This is an non-official PyTorch implementation of ELR method proposed in Early-Learning Regularization Prevents Memorization of Noisy Labels. This also include PyTorch implementation of SCE and GCE method.
Train the network on the Symmmetric Noise CIFAR-10 dataset (noise rate = 0.8):
python train.py -c ./hyperparams/cosine/config_cifar10_elr.json --percent 0.8
python train.py -c ./hyperparams/multistep/config_cifar10_elr.json --percent 0.8
Train the network on the Asymmmetric Noise CIFAR-100 dataset (noise rate = 0.4):
python train.py -c ./hyperparams/cosine/config_cifar100.json --percent 0.4 --asym 1
The config files can be modified to adjust hyperparameters and optimization settings.

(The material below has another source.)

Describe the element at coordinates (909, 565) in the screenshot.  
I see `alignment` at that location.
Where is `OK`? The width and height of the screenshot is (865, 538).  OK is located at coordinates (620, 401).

Train the network on the Symmetric Noise CIFAR-10 dataset (noise rate = 0.8). Fix lr_scheduler argument as coteach You can choose four arguments for loss_fn (coteach, coteach+, coteachdistill, coteach+distill)
python train_coteaching.py --arch=rn18 --loss_fn=coteach --lr_scheduler=coteach --num_gradual=60 --asym=False --percent=0.8 --no_wandb
or
python train.py --device 0 --config hyperparams/coteach/config_cifar10_coteach_rn18.json --asym=False --percent=0.8 --no_wandb
not uses wandb, just run on your local(server)
Train the networ with the CLK or SAME with coteachdistill or coteach+distill (noise rate = 0.8)
python train_coteaching.py --distillation --reinit --distill_mode kmeans --arch=rn18 --asym=False --dataset=cifar100 --loss_fn=coteach+distill --lr_scheduler=coteach --num_gradual=140 --percent=0.8
or
python train_coteaching.py --distillation --reinit --distill_mode eigen --arch=rn18 --asym=False --dataset=cifar100 --loss_fn=coteachdistill --lr_scheduler=coteach --num_gradual=60 --percent=0.8
if dataset, loss_fn, lr_scheduler are all given, don't have to give config file as an argument. if config file is given, dataset, loss_fn, lr_scheduler arguments are useless.